2002 film by Doris Wishman

Dildo Heaven is a 2002 American softcore sexploitation comedy film by Doris Wishman. Wishman's 29th and penultimate film, it premiered in 2002, just months before her death. Shot on video in the early 1990s, It was restored and re-released in 2025.

==Plot==
Three roommates each want to seduce their bosses. Lisa, a topless model, cannot get the attention of her boss, a photographer, and neither can Beth, an assistant to a novelist. Tess is already seeing her boss, who is cheating on is wife and promises to leave her for Tess. Billy, a voyeur, spies on them through their apartment door's keyhole.

Lisa watches television, which shows footage of earlier Wishman films.
Beth walks by a sex shop, and later has a dream about dildos.
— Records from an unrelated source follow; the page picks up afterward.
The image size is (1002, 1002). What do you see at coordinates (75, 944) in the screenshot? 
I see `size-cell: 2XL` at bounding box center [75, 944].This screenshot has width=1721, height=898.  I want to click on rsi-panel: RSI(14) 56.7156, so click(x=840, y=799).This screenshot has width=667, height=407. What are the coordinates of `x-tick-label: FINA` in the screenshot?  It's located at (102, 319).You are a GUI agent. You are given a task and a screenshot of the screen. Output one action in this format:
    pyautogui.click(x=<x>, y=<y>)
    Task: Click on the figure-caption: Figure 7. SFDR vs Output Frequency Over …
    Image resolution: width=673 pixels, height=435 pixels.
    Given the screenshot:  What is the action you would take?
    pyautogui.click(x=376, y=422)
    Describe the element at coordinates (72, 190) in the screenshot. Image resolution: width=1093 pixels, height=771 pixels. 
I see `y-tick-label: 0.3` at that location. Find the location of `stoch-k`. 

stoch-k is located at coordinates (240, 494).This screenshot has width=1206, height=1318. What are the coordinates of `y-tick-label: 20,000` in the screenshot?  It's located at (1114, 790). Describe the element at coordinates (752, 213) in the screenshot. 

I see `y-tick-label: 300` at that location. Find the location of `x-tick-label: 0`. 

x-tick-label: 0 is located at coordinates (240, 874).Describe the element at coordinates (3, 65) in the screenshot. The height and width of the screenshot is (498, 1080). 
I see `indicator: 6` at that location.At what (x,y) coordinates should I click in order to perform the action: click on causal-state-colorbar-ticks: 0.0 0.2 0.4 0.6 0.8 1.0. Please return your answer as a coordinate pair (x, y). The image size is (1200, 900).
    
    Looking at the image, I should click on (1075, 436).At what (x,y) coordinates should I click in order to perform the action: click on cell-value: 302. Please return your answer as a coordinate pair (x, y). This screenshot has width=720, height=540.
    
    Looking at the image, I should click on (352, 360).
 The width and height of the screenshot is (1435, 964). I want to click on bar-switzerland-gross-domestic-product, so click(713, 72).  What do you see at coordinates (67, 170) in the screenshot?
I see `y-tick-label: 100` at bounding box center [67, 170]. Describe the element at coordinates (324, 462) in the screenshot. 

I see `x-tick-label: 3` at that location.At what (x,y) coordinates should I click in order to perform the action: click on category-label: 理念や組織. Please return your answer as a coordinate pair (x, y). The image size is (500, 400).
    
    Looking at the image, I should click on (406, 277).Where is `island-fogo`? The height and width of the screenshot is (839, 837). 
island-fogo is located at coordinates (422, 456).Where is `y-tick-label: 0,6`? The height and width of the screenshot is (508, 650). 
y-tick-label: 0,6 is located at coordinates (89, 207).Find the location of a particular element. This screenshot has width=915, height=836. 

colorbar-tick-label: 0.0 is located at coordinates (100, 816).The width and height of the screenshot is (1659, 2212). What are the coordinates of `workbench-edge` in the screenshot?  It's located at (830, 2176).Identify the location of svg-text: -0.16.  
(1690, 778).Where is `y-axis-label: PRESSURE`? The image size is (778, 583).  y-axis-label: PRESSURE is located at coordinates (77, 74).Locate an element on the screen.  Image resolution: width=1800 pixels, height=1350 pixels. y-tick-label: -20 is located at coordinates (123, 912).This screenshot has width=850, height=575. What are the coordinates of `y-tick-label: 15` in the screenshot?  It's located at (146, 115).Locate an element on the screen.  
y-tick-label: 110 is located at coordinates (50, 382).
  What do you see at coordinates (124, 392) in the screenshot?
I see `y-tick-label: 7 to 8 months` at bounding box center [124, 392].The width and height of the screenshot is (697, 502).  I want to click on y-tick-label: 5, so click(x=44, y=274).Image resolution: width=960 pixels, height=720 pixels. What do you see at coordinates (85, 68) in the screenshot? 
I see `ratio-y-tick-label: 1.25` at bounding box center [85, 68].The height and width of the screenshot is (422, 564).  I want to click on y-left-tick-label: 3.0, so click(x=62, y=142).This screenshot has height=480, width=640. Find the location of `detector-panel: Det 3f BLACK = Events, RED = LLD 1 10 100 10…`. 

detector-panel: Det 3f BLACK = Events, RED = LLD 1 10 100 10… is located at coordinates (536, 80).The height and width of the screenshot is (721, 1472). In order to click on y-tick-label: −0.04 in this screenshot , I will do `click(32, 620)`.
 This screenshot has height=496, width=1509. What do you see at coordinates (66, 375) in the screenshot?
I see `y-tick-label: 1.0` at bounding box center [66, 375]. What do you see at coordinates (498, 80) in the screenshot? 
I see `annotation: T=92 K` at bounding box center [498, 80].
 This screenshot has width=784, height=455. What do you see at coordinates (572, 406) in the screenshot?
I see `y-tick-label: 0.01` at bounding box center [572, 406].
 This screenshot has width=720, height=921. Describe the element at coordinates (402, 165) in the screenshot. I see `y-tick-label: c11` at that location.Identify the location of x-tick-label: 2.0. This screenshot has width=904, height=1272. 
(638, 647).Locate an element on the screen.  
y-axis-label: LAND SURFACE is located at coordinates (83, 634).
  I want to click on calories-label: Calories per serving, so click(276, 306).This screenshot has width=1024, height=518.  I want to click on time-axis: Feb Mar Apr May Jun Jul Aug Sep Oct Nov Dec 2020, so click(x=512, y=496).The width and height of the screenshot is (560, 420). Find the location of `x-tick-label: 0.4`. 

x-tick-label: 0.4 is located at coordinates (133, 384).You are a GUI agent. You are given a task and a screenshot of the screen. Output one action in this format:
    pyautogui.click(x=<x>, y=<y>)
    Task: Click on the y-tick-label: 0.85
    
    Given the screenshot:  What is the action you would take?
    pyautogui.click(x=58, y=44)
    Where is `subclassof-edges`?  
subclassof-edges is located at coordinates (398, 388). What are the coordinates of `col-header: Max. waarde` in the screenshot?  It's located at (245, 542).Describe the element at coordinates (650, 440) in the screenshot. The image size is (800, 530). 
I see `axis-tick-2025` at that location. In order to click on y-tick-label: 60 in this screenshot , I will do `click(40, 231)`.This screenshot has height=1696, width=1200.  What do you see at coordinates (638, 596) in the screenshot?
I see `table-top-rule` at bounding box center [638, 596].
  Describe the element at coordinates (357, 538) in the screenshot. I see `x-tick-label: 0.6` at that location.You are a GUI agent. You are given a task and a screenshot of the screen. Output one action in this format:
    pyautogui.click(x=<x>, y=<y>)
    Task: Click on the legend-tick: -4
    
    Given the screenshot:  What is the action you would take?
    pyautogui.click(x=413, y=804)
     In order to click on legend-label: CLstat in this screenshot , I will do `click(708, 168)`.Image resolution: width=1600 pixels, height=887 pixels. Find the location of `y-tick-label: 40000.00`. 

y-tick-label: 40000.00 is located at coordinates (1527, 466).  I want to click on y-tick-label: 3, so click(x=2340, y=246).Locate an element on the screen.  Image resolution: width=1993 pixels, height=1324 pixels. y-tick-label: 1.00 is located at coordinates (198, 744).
She visits the sex shop and, after a worker there explains the difference between a dildo and a vibrator to her, she purchases a dildo, which she says is for a friend. Beth hides the dildo in her bedroom.

Billy, after being rejected by the women, seeks help from Dr. Faust, who sells him a treatment that promises to increase the size of the penis. It does not work. Billy also spies on other neighbors and through shrubs, where he also sees footage from previous Wishman films (including The Immoral Three and A Taste of Flesh).

When Lisa arrives for a shoot dressed in a raincoat, her boss takes a sudden interest in her and they begin a passionate affair. Beth catches Billy spying and punishes him by tying him to a bed and forcing him to wear a leather bondage hood, and he swears never to spy through keyholes again.

Tess's boss reneges on his promises to leave his wife. The photorapher tells Lisa that their relationship is distracting him from his work, and he breaks up with her. Beth's boss introduces her to his old partner, Christy, whose return he has been anticipating, and Beth is shocked to learn that Christy is a man and that her boss is gay. Tess's boss tries to get back with Tess, but she rejects his advances.

Beth shows Lisa and Tess the dildo she has been hiding. Billy is tempted to spy through the keyhole, but does not. At their kitchen table, the three roommates commiserate over their shared fate, saying, "Viva la dildo!"

==Production==
Wishman shot Dildo Heaven on Betamax video around 1993. In that period, she worked at a sex shop in the Coconut Grove neighborhood of Miami, Florida called the Pink Pussycat, which appears in the film.

Wishman incorporated footage she had shot for older films because she needed footage and "didn't have money." In 1998, LA Weekly reported that she was editing the film. She finished the film about three months before its premiere.

==Release==
The film premiered in March 2002 at the 9th New York Underground Film Festival. Promoting the film in an appearance on Late Night with Conan O'Brien the day before the premiere, Wishman asked the other guest, critic Roger Ebert, why he had not included the film in his annual best of list, to which he replied that he had not seen it. It also screened at the Chicago Underground Film Festival in August of that year, only weeks after Wishman's death.

Muscle Distribution restored the film, re-releasing it in 2025.

==Critical reception==
In a 2003 review for The Chicago Reader, Fred Camper wrote that, "In terms of conventional narrative, nothing works [...] But the miscues also fascinate, wildly off in a way that reveals the artifice of commercial product."

In 2022, Artforum described the film as "a charmed revisitation of her earlier output."